Overview of Connecticut Mortgages and Rates

Locating the best rate Connecticut mortgage is fast and easy when you let help. Sure you can do it yourself, but why bother when that’s not necessary? A few steps are involved and the first one starts with determining your objective. Next you need to become familiar with interest rates and the different types of mortgages offered in Connecticut. Home ownership does have consequences, so understand those, too. Only then are you really ready to seek out qualified Connecticut lenders and start filling out mortgage applications. With all this out of the way, you can finally start looking at and comparing mortgages. This sounds like a lot, and it is. But remember, the resources available at can help with every step.

Something you may not realize is that owning a home often translates into considerable tax savings. Estimate how much you can save using the Tax Savings Calculator at Points paid, interest on the mortgage, and property taxes are all allowable deductions according to the IRS. The first few years you own your home are the years you’ll deduct the most, because those are the years you pay the most interest on your mortgage. Let the amortization table show you how the numbers change from year to year. When it comes to points paid, they can be fully deducted in the first year on a new home mortgage, but must be deducted over the life of the loan if the mortgage is a refinance.

Connecticut fixed-rate mortgages structure

Are you a Connecticut borrower who’s better suited towards a mortgage with a conservative structure?

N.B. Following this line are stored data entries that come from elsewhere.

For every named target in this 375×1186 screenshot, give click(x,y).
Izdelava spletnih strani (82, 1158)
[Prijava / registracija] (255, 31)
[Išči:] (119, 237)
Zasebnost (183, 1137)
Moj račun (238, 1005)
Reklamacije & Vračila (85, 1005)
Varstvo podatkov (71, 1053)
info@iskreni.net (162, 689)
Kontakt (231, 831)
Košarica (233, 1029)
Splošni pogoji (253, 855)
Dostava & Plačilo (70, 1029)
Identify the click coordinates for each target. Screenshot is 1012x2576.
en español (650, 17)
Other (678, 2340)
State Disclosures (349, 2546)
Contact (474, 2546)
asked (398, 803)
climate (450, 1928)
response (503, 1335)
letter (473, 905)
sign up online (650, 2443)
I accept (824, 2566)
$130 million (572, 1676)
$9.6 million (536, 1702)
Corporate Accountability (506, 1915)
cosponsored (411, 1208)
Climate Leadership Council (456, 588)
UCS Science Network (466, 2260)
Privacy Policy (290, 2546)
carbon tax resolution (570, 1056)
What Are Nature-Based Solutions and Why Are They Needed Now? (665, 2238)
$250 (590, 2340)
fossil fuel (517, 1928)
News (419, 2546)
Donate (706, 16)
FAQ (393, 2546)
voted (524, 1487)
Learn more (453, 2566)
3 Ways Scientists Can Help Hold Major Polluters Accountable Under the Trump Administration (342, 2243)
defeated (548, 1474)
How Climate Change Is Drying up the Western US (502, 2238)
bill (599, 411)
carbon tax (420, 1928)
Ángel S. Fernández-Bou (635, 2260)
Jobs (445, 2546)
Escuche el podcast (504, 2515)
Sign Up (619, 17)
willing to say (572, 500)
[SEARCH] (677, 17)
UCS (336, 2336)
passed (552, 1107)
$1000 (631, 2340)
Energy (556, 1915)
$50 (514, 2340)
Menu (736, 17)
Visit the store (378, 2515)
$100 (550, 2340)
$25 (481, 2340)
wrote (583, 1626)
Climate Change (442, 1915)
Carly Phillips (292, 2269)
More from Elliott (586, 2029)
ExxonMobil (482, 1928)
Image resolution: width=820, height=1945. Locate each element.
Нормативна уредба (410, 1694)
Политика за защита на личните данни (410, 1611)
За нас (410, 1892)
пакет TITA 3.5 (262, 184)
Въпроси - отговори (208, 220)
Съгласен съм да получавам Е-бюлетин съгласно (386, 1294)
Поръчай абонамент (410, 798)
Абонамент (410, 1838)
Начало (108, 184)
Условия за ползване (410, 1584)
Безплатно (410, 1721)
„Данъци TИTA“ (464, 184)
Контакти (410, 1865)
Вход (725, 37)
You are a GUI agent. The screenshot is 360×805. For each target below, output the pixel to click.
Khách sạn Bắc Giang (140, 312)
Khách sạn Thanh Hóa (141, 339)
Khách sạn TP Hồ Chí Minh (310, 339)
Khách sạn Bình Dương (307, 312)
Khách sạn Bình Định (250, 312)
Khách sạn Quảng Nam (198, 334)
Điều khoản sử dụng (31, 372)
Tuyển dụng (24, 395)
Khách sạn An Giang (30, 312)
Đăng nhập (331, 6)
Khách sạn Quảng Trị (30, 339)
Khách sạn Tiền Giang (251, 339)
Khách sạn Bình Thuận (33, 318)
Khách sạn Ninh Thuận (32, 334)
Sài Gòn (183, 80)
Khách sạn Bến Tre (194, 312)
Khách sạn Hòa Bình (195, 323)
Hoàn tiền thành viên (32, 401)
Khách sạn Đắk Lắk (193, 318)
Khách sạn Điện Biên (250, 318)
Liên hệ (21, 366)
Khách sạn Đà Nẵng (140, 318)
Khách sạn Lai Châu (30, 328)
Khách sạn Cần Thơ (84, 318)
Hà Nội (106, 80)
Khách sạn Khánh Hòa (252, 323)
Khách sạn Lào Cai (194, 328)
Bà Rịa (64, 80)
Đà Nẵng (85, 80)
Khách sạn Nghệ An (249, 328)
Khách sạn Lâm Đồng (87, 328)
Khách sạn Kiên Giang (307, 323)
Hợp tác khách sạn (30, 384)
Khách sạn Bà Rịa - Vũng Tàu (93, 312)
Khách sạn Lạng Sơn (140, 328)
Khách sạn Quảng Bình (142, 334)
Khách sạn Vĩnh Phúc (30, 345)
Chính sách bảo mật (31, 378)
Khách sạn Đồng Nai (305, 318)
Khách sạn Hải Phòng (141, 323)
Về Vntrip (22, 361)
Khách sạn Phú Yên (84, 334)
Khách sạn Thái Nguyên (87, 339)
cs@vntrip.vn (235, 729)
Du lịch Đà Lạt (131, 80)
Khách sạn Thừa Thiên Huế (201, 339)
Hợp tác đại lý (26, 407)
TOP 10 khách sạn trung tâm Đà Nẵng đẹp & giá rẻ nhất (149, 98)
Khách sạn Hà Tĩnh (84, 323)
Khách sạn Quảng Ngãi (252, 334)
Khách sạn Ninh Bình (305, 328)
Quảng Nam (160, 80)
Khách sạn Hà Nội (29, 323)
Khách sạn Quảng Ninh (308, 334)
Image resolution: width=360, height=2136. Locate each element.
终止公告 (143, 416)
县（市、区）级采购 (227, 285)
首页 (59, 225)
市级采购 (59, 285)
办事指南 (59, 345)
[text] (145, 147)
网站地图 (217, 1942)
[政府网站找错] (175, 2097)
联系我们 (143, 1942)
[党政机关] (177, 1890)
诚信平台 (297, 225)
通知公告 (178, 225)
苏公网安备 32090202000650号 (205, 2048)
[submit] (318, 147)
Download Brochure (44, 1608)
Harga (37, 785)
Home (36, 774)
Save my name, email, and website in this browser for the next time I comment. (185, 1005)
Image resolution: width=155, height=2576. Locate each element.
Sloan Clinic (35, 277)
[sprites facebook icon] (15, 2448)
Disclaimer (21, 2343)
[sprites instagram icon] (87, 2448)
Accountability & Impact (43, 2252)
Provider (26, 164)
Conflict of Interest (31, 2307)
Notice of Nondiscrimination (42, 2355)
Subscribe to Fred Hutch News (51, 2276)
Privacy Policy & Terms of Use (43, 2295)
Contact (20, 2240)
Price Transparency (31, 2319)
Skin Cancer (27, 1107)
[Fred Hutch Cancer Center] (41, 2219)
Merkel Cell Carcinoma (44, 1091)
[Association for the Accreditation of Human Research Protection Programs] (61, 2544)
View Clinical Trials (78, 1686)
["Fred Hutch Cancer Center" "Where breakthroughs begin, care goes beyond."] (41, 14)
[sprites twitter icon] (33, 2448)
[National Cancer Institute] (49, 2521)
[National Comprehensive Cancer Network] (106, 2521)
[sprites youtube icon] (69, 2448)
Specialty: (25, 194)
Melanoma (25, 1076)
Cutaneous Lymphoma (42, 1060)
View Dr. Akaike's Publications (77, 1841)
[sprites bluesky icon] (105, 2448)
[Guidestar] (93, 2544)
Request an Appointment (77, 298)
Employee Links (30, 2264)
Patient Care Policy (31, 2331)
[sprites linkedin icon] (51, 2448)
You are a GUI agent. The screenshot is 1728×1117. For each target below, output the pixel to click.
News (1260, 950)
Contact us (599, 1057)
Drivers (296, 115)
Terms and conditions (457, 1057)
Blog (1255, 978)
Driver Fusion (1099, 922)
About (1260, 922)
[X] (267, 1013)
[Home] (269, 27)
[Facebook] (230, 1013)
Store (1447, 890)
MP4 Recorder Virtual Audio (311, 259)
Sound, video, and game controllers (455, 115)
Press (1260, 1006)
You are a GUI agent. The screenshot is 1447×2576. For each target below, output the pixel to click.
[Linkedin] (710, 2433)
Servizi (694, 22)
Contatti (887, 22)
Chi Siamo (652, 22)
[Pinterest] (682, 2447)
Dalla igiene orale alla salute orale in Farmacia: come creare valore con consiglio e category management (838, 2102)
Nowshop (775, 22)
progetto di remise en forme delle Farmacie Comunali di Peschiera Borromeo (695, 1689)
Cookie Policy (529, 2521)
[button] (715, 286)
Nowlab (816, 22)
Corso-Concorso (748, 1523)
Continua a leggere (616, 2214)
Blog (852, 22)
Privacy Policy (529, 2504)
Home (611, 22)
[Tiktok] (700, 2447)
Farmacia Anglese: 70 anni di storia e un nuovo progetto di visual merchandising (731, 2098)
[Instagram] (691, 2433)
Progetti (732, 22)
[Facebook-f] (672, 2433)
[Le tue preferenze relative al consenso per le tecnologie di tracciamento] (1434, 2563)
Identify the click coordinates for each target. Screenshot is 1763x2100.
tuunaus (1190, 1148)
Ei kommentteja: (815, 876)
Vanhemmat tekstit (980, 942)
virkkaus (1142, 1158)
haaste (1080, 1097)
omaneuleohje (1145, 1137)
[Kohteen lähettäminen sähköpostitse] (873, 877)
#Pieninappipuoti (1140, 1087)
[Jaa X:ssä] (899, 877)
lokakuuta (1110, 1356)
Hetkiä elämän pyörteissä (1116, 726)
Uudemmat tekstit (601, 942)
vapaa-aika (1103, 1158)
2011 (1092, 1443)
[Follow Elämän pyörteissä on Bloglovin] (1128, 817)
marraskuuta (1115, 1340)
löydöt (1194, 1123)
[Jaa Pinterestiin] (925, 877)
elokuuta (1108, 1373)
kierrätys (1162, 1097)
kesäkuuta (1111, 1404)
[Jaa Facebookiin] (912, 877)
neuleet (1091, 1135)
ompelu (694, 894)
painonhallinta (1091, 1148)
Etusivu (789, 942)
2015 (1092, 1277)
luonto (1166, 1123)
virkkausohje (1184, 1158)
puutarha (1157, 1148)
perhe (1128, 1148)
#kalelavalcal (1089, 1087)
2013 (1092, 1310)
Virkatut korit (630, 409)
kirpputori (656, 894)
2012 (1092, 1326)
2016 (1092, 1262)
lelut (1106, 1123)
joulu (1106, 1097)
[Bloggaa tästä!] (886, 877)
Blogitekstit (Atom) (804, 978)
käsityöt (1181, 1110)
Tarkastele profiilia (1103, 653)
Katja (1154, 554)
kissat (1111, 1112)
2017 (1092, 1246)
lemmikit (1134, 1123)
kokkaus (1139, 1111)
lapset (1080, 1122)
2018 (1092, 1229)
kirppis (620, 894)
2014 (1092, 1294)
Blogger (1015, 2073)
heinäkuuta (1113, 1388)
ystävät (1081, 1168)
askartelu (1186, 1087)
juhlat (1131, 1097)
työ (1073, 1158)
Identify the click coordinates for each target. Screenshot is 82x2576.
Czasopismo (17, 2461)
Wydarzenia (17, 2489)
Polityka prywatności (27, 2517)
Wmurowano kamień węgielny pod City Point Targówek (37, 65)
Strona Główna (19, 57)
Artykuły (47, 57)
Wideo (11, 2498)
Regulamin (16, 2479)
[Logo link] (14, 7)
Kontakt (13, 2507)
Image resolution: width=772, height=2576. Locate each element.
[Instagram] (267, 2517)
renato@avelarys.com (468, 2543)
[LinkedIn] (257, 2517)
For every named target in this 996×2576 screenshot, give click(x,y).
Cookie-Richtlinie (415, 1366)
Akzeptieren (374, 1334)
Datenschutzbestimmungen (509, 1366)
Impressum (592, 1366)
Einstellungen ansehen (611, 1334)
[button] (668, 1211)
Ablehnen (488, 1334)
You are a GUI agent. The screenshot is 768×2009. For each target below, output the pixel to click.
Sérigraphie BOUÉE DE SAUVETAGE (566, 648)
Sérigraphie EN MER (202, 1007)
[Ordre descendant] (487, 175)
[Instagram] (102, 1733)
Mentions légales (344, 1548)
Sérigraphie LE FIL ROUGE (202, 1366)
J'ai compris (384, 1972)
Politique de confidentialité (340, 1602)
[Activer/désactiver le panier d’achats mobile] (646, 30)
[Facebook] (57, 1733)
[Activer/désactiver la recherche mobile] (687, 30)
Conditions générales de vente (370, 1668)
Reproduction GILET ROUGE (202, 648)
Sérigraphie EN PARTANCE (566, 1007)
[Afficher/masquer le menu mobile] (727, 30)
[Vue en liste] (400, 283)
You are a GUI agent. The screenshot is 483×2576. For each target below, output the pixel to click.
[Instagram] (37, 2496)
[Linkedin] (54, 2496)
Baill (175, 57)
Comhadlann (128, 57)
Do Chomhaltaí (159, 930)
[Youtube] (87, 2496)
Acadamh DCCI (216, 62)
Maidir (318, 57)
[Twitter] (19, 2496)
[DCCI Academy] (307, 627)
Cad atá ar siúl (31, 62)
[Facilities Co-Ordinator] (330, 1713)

Then a fixed-rate mortgage (FRM) with its never-changing interest rate and payment schedule may be the better choice. With it there are no surprises and no balloon payments so you won’t have to worry about refinancing. Thirty-year FRMs are the most common, however they are also offered for 10-, 15- 40- and even 50-year terms. One benefit of a shorter term loan is (usually) a lower interest rate.

Compare Connecticut mortgages side by side

With something as significant as a Connecticut mortgage, you shouldn’t settle for the first quote you get. You need to work with different lenders to see what each has to offer. It’s the best way to potentially save money. Don’t worry – the directory of Connecticut brokers makes contacting them easy.

Want more useful tips? Here they are:

If you’re getting quotes for different types of mortgages, first sort them by loan type, which will probably be ARMs and FRMs. Understand the differences, choose the best from each category and then use a mortgage calculator to put the two head-to-head to see which best suits your needs.

There’s more to a good mortgage than having the lowest monthly payment. Those low payments on option ARMs and interest only mortgages don’t last forever. Higher payments may make it more difficult to repay your debt. That can cause a delay in building equity as well as higher costs for interest.

What’s the surest way to get the moving van to your new cottage in western Connecticut or beach home in Mystic quickly? Communicate your needs to Connecticut lenders and let them search for the perfect mortgage deal.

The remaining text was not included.